In the sweepstakes for the title the Most Interesting and Accomplished Filmmaker the United States Has Never Heard Of, Dariush Mehrjui has certain obvious advantages. While still in his twenties, the Iranian director made ‘The Cow’ (1969), a film so powerful that it was not only credited with launching Iran’s modern cinema but also, a decade later, made a fan of the Ayatollah Khomeini and thus helped assure that country’s cinema would have a post-revolutionary phase. Cosmopolitan and ever-controversial, Mehrjui has had films banned by the Shah’s regime and the Islamic Republic, and almost surely is the only filmmaker reared a devout Muslim who counts the novelists J.D. Salinger and Saul Bellow as major influences on his work. He’s even made a film of Salinger’s Franny and Zooey, called ‘Pari,’ set in contemporary Iran.
— Godfrey Cheshire, in his beautiful pained tribute to Iranian filmmaker Dariush Mehrjui
In a week of horrifying news, here’s one more. Legendary pioneering director Dariush Mehrjui and his wife, Vahideh Mohammadifar, were stabbed to death in their own home outside of Tehran on Oct. 14. Their daughter Mona found the bodies. So far, there are no suspects. Although, how hard is anyone looking? You know there’s a social media trail. Recently, Vahideh posted on her social media that the couple had been receiving death threats. My thoughts go out to all of their colleagues, family, friends, to Mona. This is tragic and infuriating.
Dariush Merhjui was born in 1939. His 1969 film The Cow put Iranian cinema on the world map (and it’s never had a fallow period ever since, even with a regime in power who does what it can to crush/silence its own artists). As Godfrey mentioned, the Ayotollah Khomeinei liked The Cow and so Mehrjui survived the Revolution, and was “allowed” to keep making films within the nation of Iran (many of his colleagues fled). The Cow was only his second film, I believe, and it struck a chord. For the first time, a film from Iran hit the international film festival circuit, announcing in no uncertain terms that Iran had arrived.
Here is Mehrjui speaking about The Cow, and what it represented in terms of a change in Iranian cinema, and how it opened up new possibilities:
When people talk about various “new waves” in international cinema – there’s a Romanian New Wave going on right now, for example – Iran’s new wave started in 1969 with The Cow.

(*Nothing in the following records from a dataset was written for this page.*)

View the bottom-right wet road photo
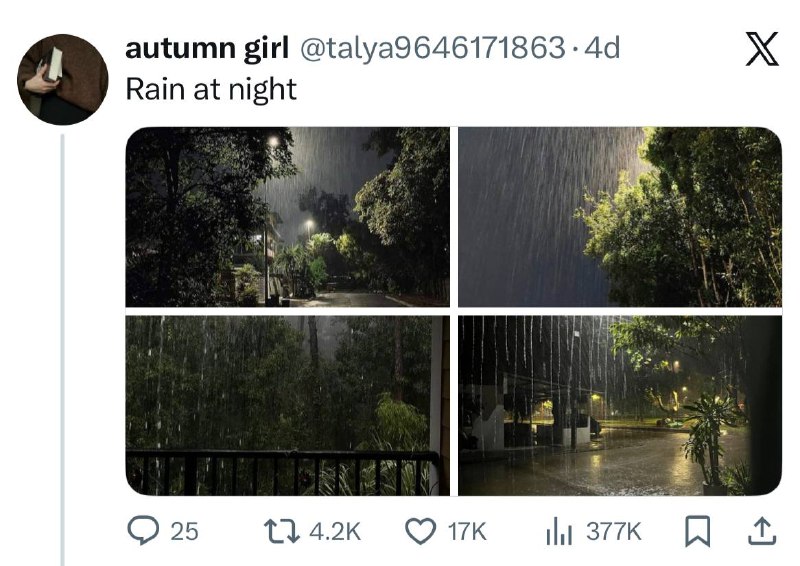coord(620,405)
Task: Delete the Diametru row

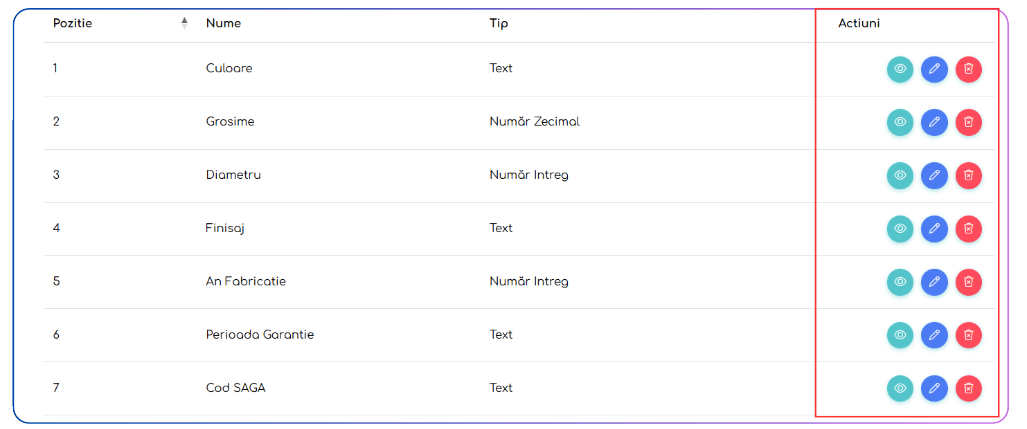Action: click(x=968, y=175)
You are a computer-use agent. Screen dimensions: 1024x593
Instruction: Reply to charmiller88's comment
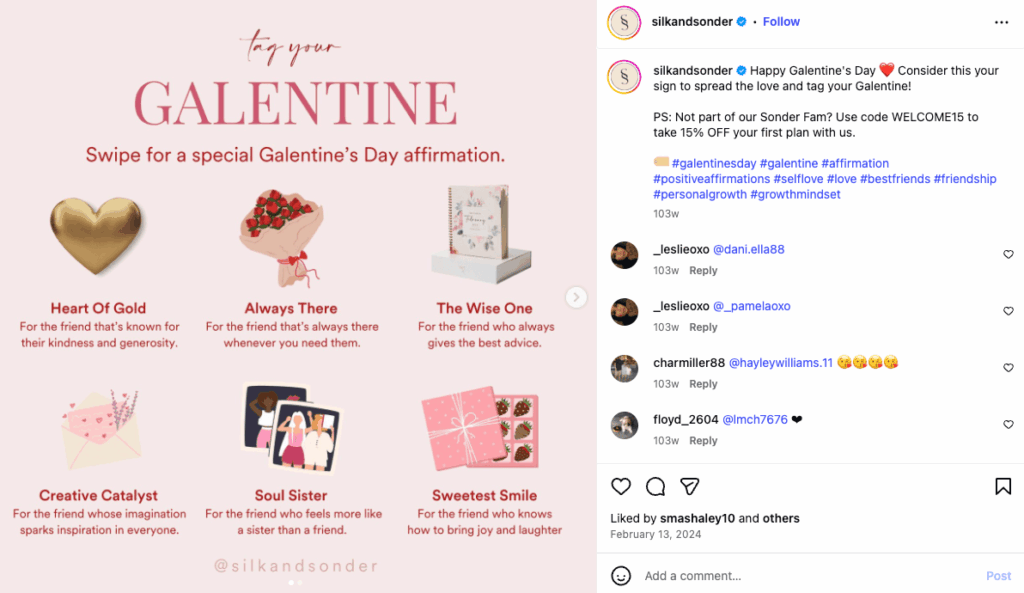coord(703,383)
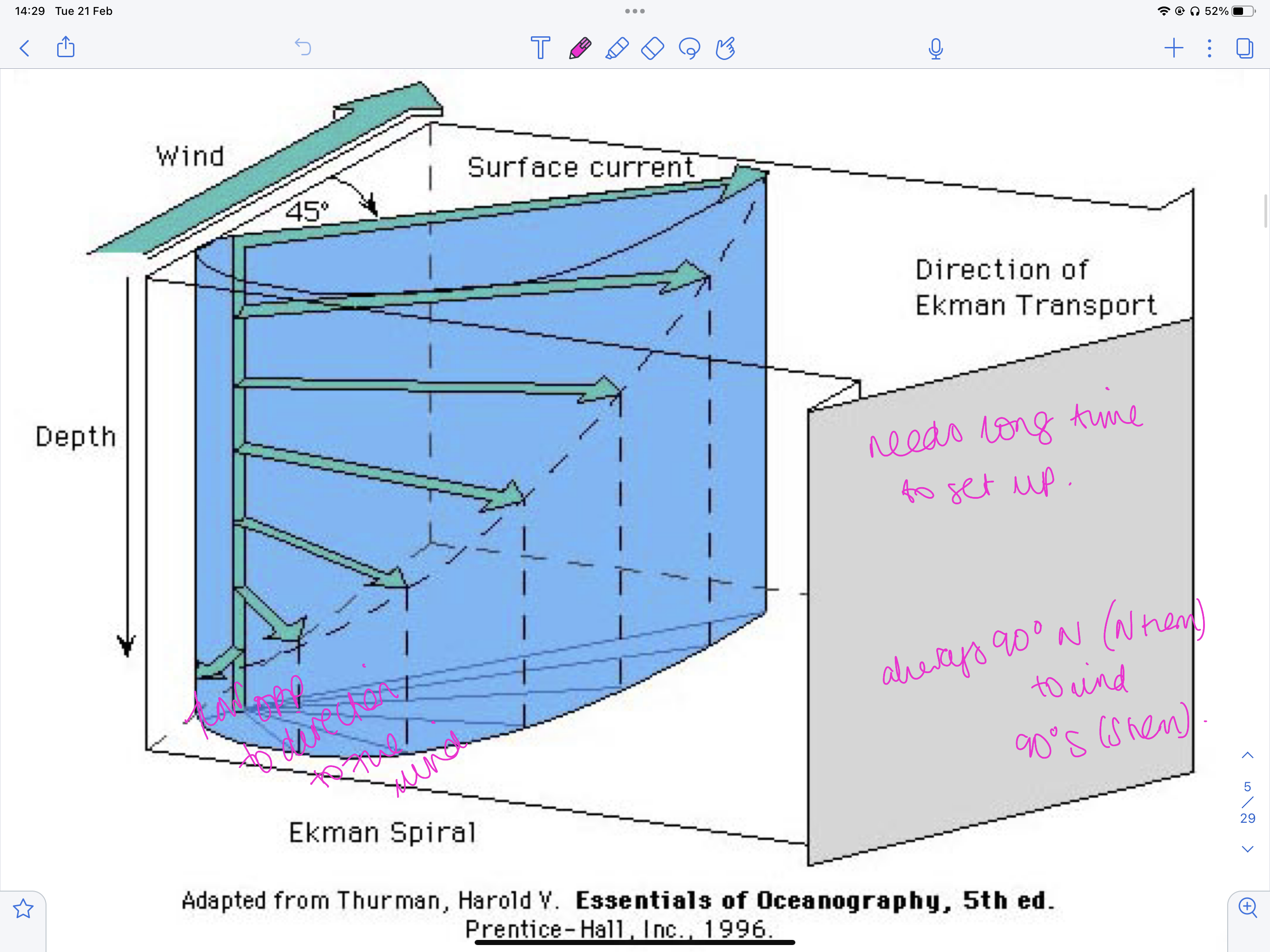This screenshot has width=1270, height=952.
Task: Start audio recording with the microphone
Action: point(935,49)
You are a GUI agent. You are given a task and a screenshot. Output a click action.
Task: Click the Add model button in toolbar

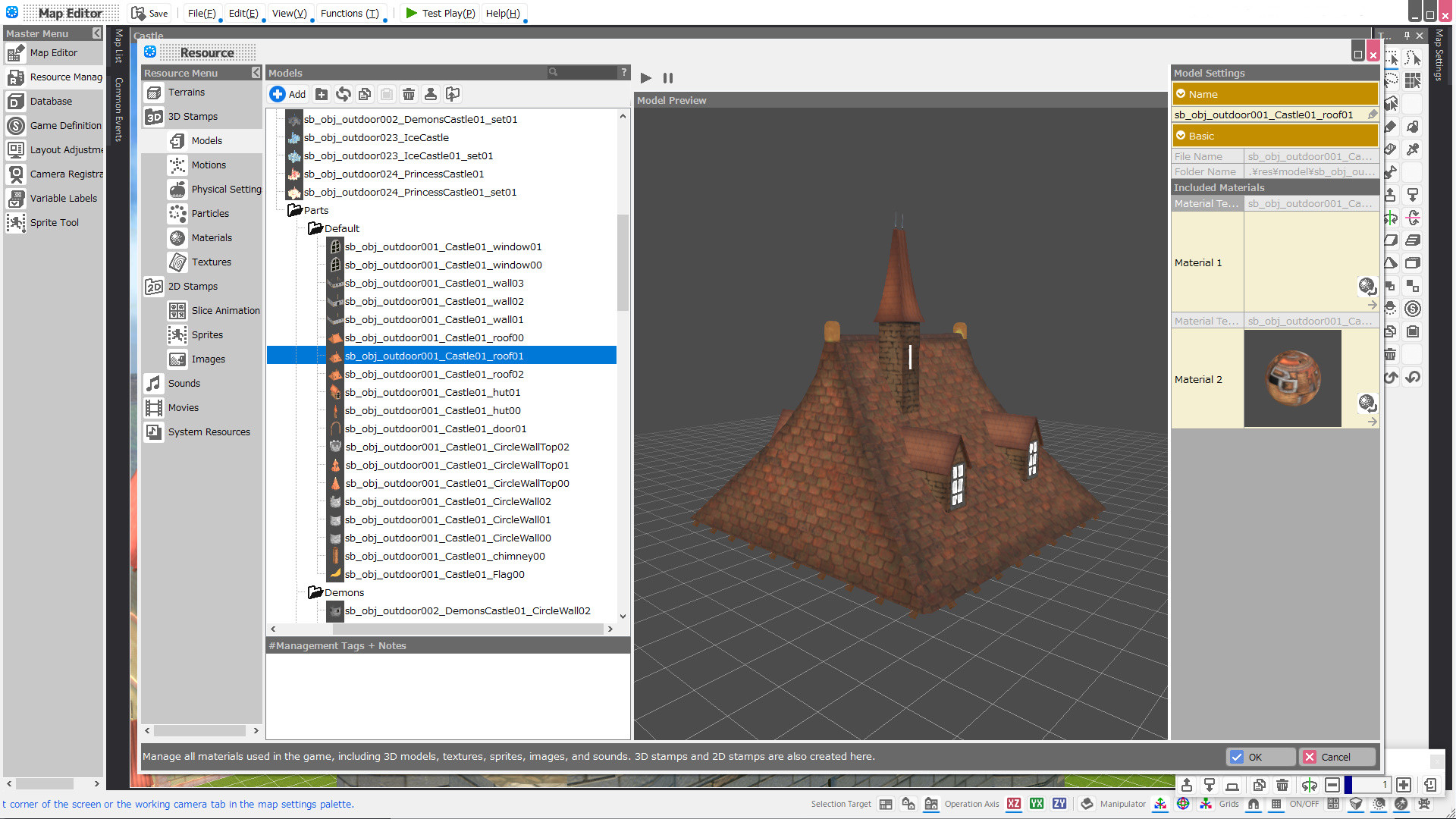288,94
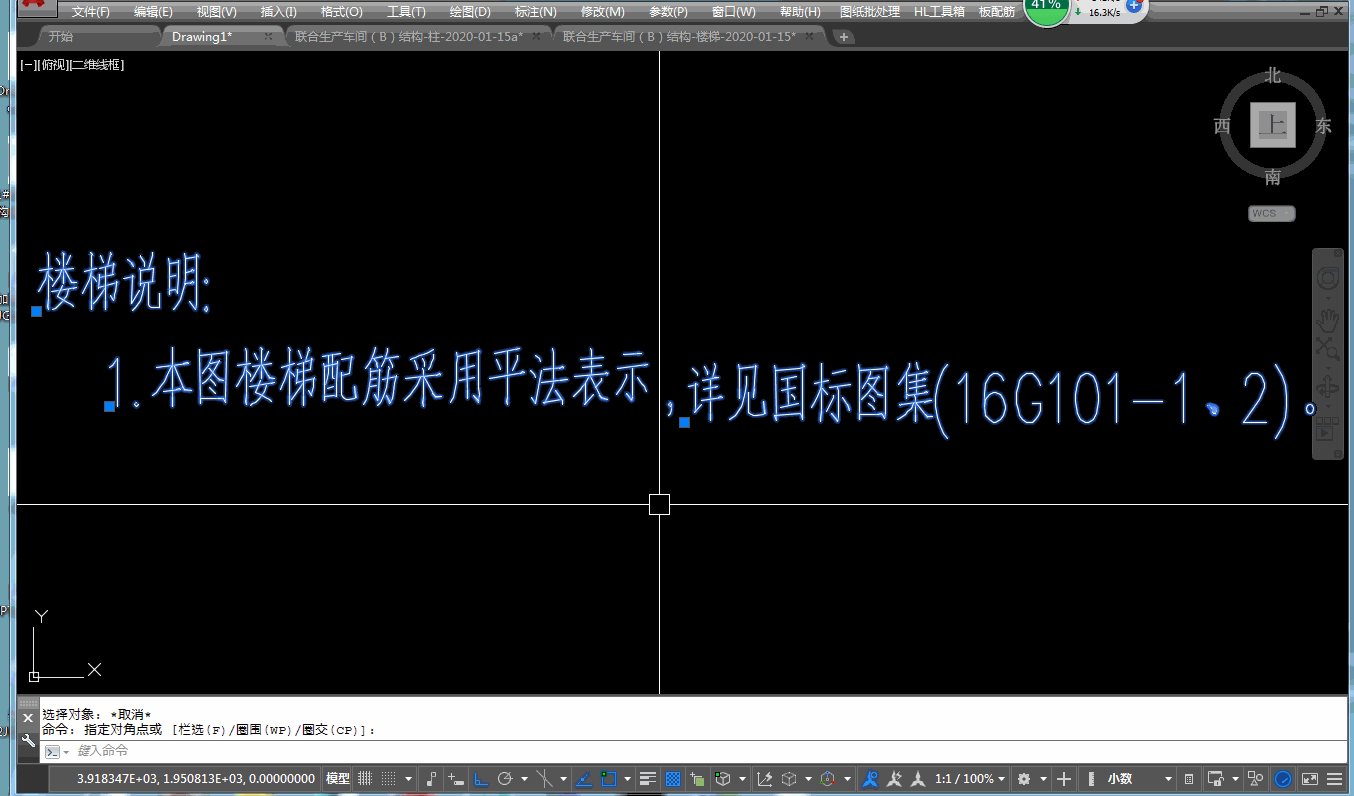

Mehrjui’s 1975 film The Cycle demonstrates many of the themes interesting Mehrjui. His films incorporate class of course – all Iranian cinema does – and his point of view was bourgeois, middle-class: this, too, was a revelation. His characters move between modernity and tradition, often caught between the two. The great Asghar Farhadi is one of his many heirs.
I came to Mehrjui through his 1996 film Leila, starring Leila Hatami and Ali Mossafa, about a middle class couple struggling with infertility. They are happily married (I love the scene where they watch Lawrence of Arabia, the film reflected in the glass coffee table). They begin fertility treatments but the husband’s mother – like a witch from a fairy tale in the full black chador – puts the pressure on her son to take a second wife. The second wife will bear the children. He won’t divorce Leila, but Leila is now “useless” since her womb doesn’t work. The film is brutal and painful, particularly because Mossara and Hatami, two superb actors, give such a sense of the couple’s happiness and contentment, with or without a child. There are so many unforgettable scenes and moments (the movie in the coffee table, the second wife’s beaded skirt click-clicking as she walks up the stairs, the mother-in-law talking right to the camera – an immovable force).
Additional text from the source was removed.